At age seventeen I moved to Massachusetts to attend college, and later, law school. Until my twenty-sixth birthday, I was able to participate in national elections and exercise my constitutional right as a U.S. citizen to vote for our President, as well as the Senators from said State and the Congressmen from my district. Armed with a law degree and admission to the Massachusetts bar, I planned on remaining in there throughout my career. That would probably have been the end of this narrative. I was, nonetheless, selected for aclerkship with the Chief Judge of the U.S. District Court in Puerto Rico, and thus decided to head to my birthplace for one or two years, hence avoiding the New England Winter and being able to spend some time with my family. What better job, I thought, than one in a tropical paradise within the United States.
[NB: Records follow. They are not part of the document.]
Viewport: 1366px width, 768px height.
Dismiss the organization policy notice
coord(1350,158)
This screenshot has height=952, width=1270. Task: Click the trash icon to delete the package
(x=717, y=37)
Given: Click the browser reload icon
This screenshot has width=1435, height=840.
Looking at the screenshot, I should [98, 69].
Little did I suspect at the time that my stay in Puerto Rico would prolong itself until the present. During this period, I have had the opportunity of developing a fascinating, unique, hands-on, legal as well as academic understanding and perspective of the intriguing relationship that has evolved between the Island and the United States of America for the past 120 years. That is the subject of this book.
Over the years, as a lawyer, federal judge and law professor, I have written and lectured on the juridical nuances between territory and metropolis and the indisputable fact that the U.S. Constitution does not fully follow the Flag here. Over four million U.S. citizens reside in several of the Nation’s overseas territories: Puerto Rico, Virgin Islands, Guam, and the Commonwealth of the Northern Mariana Islands. Unlike their brethren in the fifty States, they are treated disparately by the federal government. These citizens, more importantly, lack the right to participate in National elections, and hence, are not represented in the White House, Senate or House of Representatives, where decisions that greatly impact their everyday lives take place.
This book is intended to provide the reader with a comparative perspective of the status and evolution of Puerto Rico and other U.S. Flag territories. It is not a book about politics, nor one that explores whether, moving forward, Puerto Rico or other insular areas should remain as territories, become States, or attain any form of sovereign status. Such determination lies in the hands of the U.S. citizens of the several non-state areas and the Congress of the United States. However, for those seeking a political solution, as well as those interested in learning about this most fascinating and controversial subject, this book is a starting point for what I hope will be an intellectually honest discussion.